The sign, etched on cardboard in black ink, said one word...."starving"; an older gentleman seated down by the San Diego bay, hair scruffy and white, clothes disheveled and dirty. Some distance more a woman in a power chair (my first thought was "Good grief, where does she charge the battery!?") holding yet another sign, only this time I didn't catch what it said.

How do you respond... By quickly turning your head and walking away thankful you're not one of them? Belittling them (in your mind or to their face) for the situation they put themselves in? Or do you grieve for them, praying to God on their behalf as you quietly walk past?

How DO you pray for them? Knowing you'll most likely never see them again, and wishing that one prayer, your prayer, could change the situation immediately?
DO you wonder what their stories are, what they did before they were homeless? Or how they became homeless in the first place?

I thought of my good friend Richard Andrew and his story. I'll tell you what, after meeting Richard and hearing his testimony...I think differently when I see someone on the street, seeking a helping hand.

Those questions I posed earlier? Before meeting Richard I was the one to
try to avoid eye contact, wondering what it was that put them in that situation. I was afraid to look at them, afraid of offending them somehow, wondering what they would think of me if I did look their way as I just walked past.

Growing up I was told never to give them money as you didn't know what they were really going to do with it, whether it was going to be spent on drugs and alcohol. I was young and so I guess it planted a negative impression in my mind. Until now. I met Richard almost two years ago, and then I watched this . Now that I am once again living in So. Cal. where the homeless population is more evident, I am the one, heart aching, praying that somehow things could change for them.

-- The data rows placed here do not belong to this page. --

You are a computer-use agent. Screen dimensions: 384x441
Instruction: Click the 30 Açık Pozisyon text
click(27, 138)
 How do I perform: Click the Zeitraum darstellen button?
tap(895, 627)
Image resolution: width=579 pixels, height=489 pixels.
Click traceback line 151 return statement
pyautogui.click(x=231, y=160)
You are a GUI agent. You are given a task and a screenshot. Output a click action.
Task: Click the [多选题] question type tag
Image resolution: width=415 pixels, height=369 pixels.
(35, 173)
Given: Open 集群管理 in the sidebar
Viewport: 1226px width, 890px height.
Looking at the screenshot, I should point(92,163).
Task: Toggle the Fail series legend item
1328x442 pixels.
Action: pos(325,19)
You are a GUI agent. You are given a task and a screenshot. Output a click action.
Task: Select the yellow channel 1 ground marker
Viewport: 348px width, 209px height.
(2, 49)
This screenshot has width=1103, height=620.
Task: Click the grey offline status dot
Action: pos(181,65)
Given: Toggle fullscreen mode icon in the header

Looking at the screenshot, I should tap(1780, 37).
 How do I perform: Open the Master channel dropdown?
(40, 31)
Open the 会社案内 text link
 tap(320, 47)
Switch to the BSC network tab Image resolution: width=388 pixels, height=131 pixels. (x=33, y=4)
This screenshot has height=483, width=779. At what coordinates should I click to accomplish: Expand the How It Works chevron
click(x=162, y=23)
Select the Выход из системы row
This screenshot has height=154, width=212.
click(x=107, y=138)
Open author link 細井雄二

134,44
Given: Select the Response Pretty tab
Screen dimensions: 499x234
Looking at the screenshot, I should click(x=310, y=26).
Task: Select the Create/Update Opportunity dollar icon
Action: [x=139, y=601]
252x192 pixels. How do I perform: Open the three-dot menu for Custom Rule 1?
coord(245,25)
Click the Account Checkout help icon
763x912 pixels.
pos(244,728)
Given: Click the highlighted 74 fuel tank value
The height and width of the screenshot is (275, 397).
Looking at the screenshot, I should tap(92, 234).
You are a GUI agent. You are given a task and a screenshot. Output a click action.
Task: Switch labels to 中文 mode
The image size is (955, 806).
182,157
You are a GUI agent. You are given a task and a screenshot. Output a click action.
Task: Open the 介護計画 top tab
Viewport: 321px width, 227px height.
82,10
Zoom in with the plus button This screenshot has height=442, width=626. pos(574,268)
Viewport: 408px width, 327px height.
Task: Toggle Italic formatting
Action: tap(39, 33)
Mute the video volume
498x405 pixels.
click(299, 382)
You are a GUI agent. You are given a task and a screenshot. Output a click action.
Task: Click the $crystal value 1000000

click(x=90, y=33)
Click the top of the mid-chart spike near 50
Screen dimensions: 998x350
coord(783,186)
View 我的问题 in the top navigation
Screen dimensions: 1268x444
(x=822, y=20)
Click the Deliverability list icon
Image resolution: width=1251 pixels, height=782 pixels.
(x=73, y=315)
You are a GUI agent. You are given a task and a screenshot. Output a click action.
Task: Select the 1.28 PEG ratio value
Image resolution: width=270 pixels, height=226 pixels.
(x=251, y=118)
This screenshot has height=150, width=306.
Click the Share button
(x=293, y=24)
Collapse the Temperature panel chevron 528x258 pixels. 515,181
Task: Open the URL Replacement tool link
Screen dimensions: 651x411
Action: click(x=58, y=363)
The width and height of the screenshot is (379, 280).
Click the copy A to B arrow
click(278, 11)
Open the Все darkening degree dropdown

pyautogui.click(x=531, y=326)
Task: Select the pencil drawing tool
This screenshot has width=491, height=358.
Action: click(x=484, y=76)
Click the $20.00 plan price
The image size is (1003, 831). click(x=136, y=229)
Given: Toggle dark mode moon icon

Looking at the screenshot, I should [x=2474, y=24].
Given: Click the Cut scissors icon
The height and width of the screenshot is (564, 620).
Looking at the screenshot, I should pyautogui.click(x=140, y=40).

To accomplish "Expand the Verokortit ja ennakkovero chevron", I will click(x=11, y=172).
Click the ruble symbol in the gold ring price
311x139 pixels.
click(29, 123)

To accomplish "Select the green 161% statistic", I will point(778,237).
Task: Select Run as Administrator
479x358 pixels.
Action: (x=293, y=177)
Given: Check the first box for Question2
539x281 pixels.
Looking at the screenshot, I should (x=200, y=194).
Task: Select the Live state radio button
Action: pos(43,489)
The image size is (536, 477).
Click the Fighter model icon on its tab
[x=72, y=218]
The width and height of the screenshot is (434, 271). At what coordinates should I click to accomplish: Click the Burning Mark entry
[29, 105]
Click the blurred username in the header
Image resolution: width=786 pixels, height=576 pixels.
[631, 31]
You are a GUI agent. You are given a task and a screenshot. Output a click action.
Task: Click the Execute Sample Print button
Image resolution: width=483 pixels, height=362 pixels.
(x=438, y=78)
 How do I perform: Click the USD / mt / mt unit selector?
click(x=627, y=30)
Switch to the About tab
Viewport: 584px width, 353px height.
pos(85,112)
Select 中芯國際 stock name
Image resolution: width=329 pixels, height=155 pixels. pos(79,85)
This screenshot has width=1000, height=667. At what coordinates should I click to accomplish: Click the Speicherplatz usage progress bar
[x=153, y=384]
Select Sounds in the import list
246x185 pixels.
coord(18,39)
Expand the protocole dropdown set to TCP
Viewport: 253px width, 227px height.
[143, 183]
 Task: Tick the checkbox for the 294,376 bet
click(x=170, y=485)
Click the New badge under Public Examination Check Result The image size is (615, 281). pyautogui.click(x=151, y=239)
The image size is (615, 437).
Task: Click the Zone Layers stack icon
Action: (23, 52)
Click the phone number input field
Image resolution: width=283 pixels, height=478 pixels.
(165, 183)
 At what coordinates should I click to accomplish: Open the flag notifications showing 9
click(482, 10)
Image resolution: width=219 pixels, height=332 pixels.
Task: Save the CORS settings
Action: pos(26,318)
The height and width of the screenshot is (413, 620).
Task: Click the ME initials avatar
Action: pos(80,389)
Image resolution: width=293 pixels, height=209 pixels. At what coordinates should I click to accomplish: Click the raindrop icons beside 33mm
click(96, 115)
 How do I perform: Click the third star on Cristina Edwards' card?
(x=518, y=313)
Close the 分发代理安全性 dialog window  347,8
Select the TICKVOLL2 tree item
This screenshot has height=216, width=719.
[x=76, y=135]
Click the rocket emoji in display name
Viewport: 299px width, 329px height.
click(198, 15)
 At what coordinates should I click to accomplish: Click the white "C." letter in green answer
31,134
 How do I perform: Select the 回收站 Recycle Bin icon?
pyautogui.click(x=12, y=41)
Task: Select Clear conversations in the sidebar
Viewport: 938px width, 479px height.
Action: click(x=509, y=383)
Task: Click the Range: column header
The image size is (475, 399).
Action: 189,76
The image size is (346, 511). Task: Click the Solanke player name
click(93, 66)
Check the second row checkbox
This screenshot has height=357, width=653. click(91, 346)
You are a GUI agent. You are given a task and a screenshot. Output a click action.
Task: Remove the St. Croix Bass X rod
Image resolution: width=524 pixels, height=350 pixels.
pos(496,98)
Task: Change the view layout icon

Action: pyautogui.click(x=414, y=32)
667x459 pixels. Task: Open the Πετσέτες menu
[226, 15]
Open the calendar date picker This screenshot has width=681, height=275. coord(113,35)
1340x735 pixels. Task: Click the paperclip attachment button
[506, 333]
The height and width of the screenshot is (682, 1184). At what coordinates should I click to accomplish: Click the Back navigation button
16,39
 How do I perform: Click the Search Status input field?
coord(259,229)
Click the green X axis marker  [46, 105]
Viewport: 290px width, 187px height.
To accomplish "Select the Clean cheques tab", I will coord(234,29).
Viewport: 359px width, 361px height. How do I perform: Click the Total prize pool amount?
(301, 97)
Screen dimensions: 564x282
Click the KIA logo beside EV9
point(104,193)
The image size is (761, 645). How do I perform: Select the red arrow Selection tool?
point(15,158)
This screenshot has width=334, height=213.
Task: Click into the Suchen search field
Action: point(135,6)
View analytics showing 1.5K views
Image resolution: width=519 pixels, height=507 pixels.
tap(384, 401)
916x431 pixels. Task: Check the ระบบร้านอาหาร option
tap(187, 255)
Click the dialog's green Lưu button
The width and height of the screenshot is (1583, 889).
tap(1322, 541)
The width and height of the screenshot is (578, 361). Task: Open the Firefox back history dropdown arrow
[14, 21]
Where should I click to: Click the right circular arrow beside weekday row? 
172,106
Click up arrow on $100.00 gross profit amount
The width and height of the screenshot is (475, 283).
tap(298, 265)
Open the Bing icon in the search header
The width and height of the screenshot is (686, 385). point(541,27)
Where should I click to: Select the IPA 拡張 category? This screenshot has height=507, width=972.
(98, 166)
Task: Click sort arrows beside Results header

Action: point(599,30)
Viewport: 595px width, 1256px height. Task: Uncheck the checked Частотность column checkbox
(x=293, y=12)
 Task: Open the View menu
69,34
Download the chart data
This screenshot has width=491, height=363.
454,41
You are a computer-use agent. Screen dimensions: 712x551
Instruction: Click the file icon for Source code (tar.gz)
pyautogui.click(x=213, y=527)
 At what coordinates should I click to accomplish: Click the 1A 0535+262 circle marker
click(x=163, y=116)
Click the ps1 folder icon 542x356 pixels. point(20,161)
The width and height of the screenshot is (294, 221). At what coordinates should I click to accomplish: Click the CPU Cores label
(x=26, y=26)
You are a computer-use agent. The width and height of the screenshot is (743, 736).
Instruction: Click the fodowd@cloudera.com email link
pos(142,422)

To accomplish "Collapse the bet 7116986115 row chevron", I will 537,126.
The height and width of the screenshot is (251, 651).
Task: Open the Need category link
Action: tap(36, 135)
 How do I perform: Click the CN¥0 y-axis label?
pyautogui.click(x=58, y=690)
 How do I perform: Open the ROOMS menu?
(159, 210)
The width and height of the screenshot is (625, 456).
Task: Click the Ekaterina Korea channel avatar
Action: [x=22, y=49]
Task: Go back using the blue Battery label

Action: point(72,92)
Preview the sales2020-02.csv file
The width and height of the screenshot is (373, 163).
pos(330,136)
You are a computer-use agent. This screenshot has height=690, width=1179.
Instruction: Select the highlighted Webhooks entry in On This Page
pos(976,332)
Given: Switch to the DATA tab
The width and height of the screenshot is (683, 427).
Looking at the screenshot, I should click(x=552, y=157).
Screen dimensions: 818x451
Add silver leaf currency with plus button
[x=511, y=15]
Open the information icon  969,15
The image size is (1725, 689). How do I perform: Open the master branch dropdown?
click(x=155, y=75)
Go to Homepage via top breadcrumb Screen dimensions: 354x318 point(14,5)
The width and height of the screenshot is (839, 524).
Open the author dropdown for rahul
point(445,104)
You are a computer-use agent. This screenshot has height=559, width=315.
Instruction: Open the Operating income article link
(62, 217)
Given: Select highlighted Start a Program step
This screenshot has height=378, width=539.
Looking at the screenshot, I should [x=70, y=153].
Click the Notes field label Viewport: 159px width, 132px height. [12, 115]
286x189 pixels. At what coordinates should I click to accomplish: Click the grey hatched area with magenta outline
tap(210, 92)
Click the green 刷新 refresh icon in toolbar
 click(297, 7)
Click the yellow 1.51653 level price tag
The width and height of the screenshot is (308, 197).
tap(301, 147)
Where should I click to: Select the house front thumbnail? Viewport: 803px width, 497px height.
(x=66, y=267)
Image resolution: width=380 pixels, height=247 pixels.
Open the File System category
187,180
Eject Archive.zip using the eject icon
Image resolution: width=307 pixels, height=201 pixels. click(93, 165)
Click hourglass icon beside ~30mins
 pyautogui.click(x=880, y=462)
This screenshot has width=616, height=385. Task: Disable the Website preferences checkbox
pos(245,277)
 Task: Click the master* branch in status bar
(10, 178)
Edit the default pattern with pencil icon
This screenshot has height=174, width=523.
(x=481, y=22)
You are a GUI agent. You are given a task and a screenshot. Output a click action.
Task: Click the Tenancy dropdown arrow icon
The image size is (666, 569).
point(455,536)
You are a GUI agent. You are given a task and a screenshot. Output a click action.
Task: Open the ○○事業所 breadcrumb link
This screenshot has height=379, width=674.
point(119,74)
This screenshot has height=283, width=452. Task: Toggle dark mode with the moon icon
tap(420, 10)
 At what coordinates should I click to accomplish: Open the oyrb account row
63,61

As I type this I am reminded of college and a spring break missions trip I took to Las Vegas with Chi Alpha Christian Fellowship a couple of years ago. We visited two outreaches for homeless and helped out with serving meals, cleaning, repairs....whatever was needed. I sat there quite unsure of what I was supposed to do as no one really assigned me a task...., quietly asking God what it was I could do. "Just love on them". I talked to a family whom I found out came in once a week for a meal - mom, dad, and nine-year-old daughter. That place was called 'The Upper Room'. The second place we went to that week, 'The Open Door'.

I have worked on this post intermittantly for a couple of hours now, sorting through my thoughts of today (of which I cannot get out of my mind) hanging out with family and then coming back to this post and finishing just before bed; and now as I lay in bed wonder.....where are they now, those two people I saw today? Are they fed, where are they sleeping, are they warm?

"....To the good and the faithful, won't you look on them with My eyes?"